PROVIDED ENTRIES section start
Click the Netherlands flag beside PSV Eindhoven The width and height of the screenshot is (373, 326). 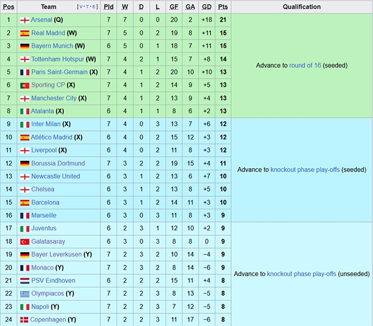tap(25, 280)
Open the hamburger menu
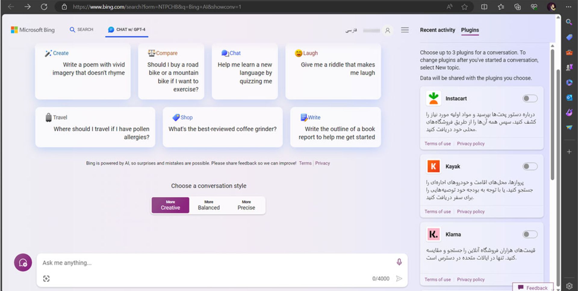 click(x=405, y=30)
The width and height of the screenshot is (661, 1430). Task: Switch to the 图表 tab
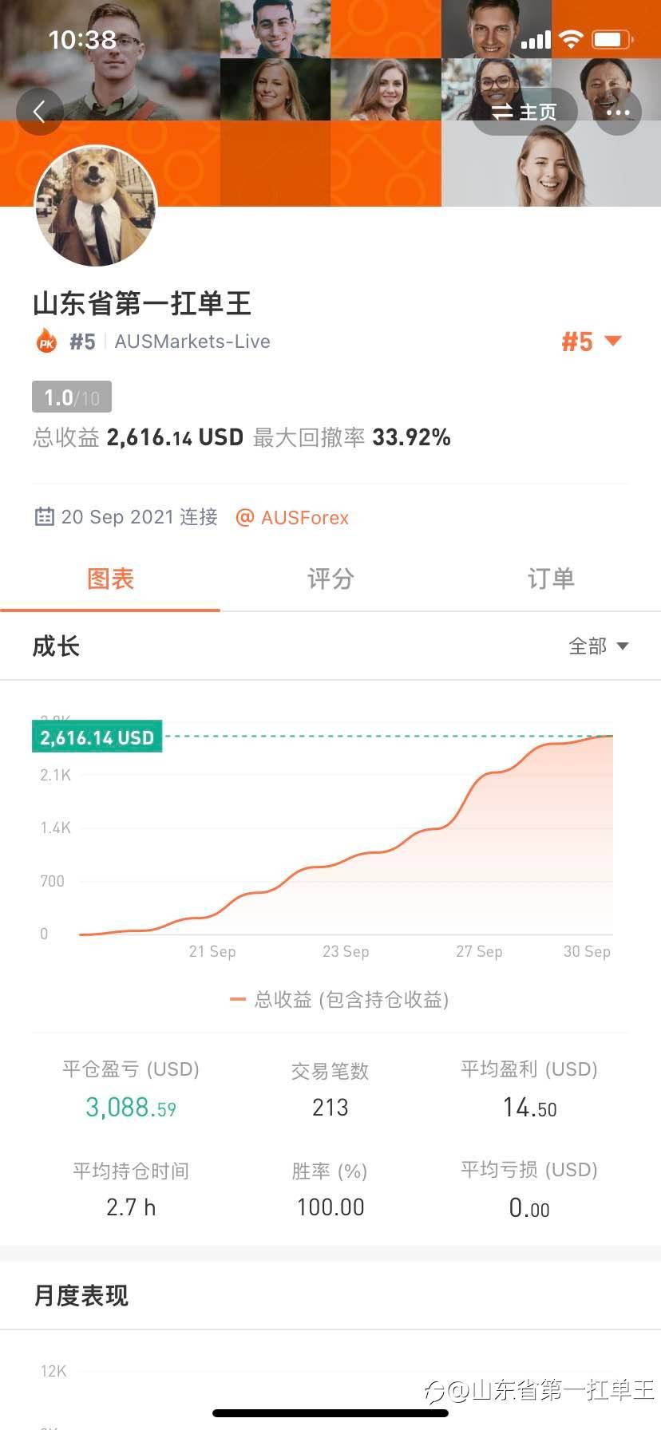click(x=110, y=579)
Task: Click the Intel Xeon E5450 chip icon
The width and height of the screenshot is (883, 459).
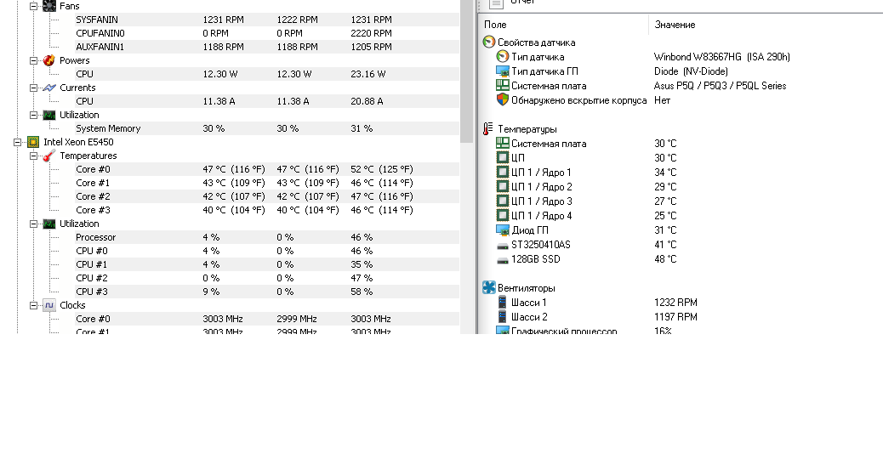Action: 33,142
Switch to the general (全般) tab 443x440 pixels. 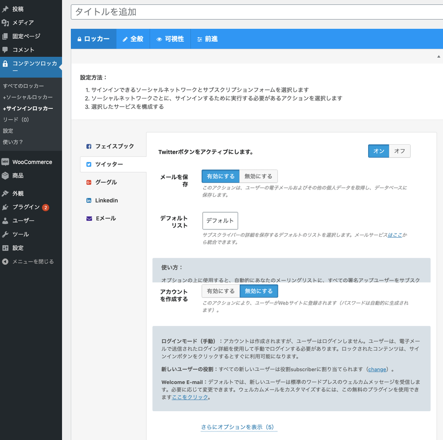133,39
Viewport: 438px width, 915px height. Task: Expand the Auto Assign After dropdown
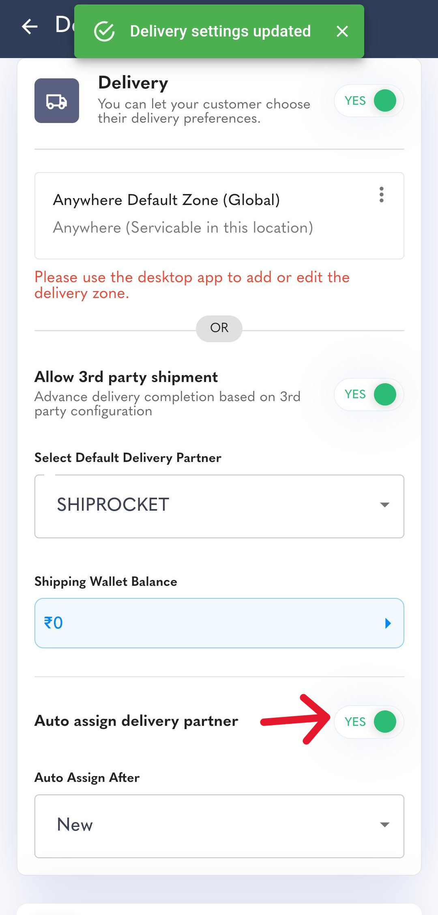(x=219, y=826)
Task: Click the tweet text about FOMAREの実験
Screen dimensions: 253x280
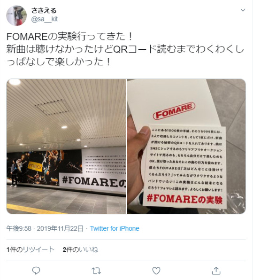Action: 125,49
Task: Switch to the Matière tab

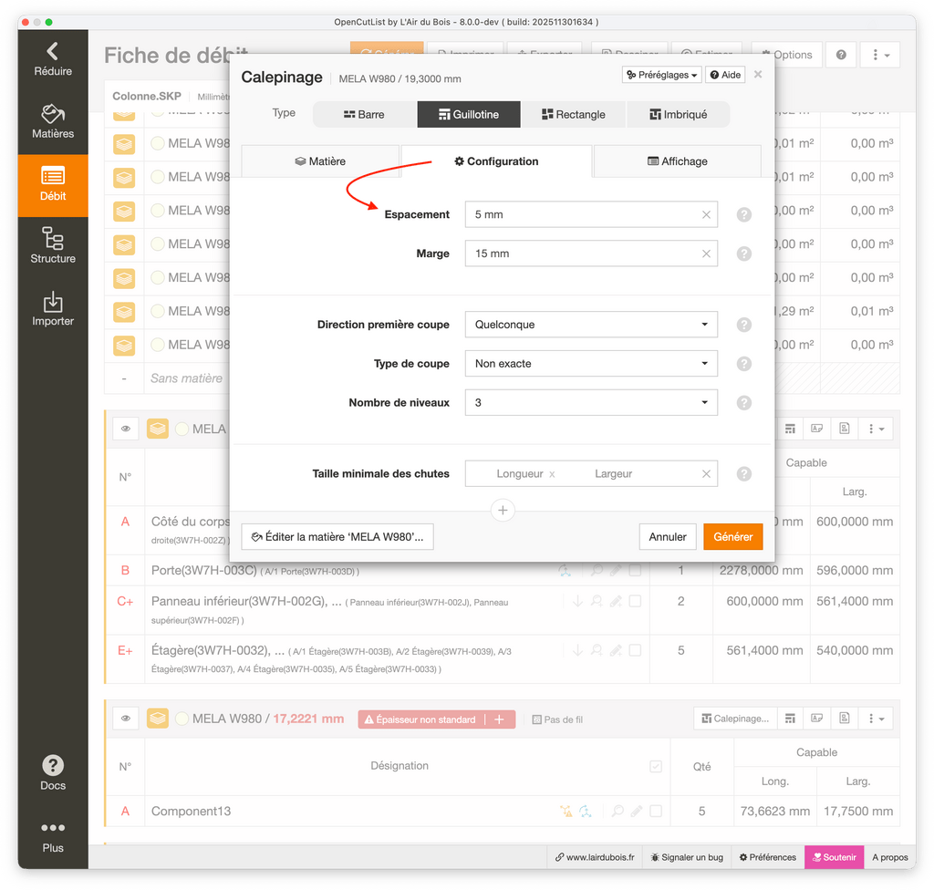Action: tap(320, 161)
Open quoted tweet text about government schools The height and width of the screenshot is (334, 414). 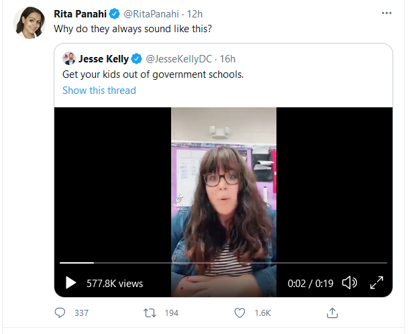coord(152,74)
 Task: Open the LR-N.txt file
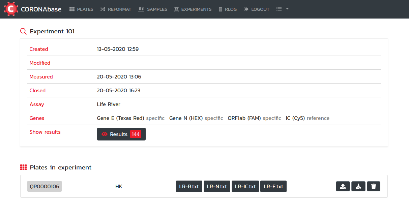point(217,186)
PROVIDED ENTRIES section end
PROVIDED ENTRIES section start
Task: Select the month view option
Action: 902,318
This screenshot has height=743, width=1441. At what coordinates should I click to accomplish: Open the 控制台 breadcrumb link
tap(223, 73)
PROVIDED ENTRIES section end
PROVIDED ENTRIES section start
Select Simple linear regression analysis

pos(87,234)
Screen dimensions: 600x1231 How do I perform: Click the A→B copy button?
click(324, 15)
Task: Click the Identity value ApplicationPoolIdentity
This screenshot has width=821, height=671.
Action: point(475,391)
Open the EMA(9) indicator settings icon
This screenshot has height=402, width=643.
PROVIDED ENTRIES section end
**AIM OF THE EXERCISE**
Using the records above, copy each line that contains "icon".

**PROBLEM SOLUTION**
Task: Click the Intel Xeon E5450 chip icon
Open the EMA(9) indicator settings icon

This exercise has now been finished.